Hello, I am looking for some help on how to interpret the Log in the Diagnostic Monitor. I frequently experience lags and slow performance, so I had a look at the Diagnostic Monitor, but I don't understand what it is telling me.
What I see a lot is "CSharedQueue Stall timeout", often several in a row (up to 40 or 50!), which can take up to a minute, combined. Any clues what this is?
Another thing I noticed is, that AGP often seems to be accessing data that are not in any open map. I have observed this in several projects, actually.
The problem with this is, that some data are on network drives that are painstakingly slow, especially when accessed through our VPN when working from home. E. g. in the screenshot above it is an elevation raster on the X drive. I know that network drives and AGP don't go together well, but that is how my organisation provides our base layers. I have my own data and projects saved locally and avoid tasks that need layers from the network drive when working from home. This approach worked well in the past.
But it seems to go beyond unnecessary data access: Today I was amazed to see the log fill up with entries related to layer drawing, symbol drawing and label drawing. No map was open! Why did AGP draw one – or maybe even several? If I filter for any specific layer I get 10 instances each of Beginning of layer draw and End of layer draw. Did AGP just draw every layer in every map in the project, even though they where closed?
What I actually tried to do was create a new (empty) map. I had closed the one that was still open, so that only a catalog view remained, and then used the right-click-menu in the catalog pane to create the new map.

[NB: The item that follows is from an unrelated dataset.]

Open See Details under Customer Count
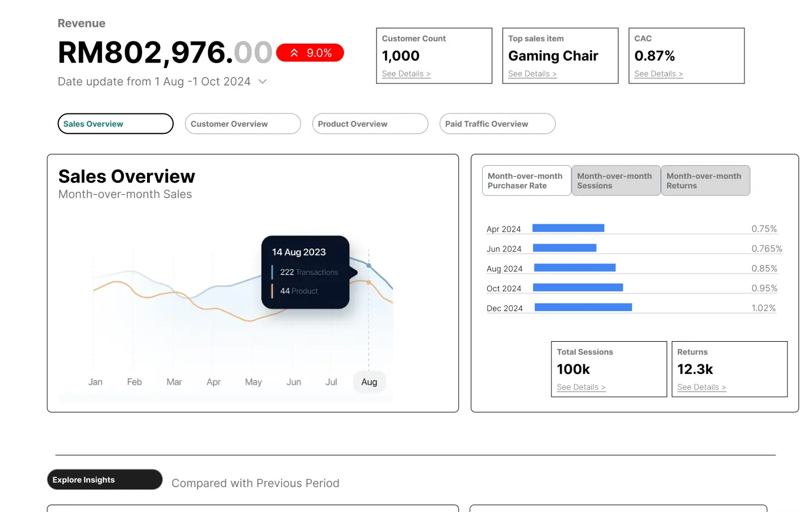click(x=406, y=74)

It took AGP 5 minutes to get it done! But only the last few entries in the log seem to be related to this.
Am I completely misunderstanding the log? Is there any documentation for the Diagnostic Monitor (I searched, but couldn't find anything). Any help is appreciated!
Currently using version 3.5.2 with a concurrent use license
(but I checked the http tab and all entries seemed to be related to getting a basemap (which I did not need, as no map was open), and not to the licence manager).
@jorisfrenkel wrote:If you uncheck the layers in the maps that show the drawing actions in the log, do they still appear as being drawn? Of course then also uncheck the layers on your network drives that you don't use at home.
Interesting suggestion, I will try to monitor that. The log never says which map a layer belongs to, so I'll have to disable them in all maps.
Joins and relates are also a drag on performance, according to the document about troubleshooting performance, referred to above. ESRI suggests saving them as new feature classes.
Yeah, I've read that, but from a data management point of view it makes no sense. I would have loads of duplicate data which I'd have to maintain, with an immense potential for error. It would be the opposite of normalising the data, which I did when I started the job and inherited a data mess (with so many errors). And my data structure has proven itself to work quite well from a data management point of view – if anything I could split up one table even more. The idea was (still is) to get it into a real DBMS. But then I could not store it locally any more, anyway, and I'm not sure that would improve things.
Thank you for all your input and suggestions!
Thanks everyone for your insights and suggestions! What I take away is the confirmation that the network drives are a likely culprit.
This leaves the question why AGP seems to be accessing these data even if their not in any open map. (I have read somewhere that having many maps open will slow performance. By that reasoning closed maps should not cause trouble.)
I might actually try to contact Esri Support if I can find out how to do this in my organisation.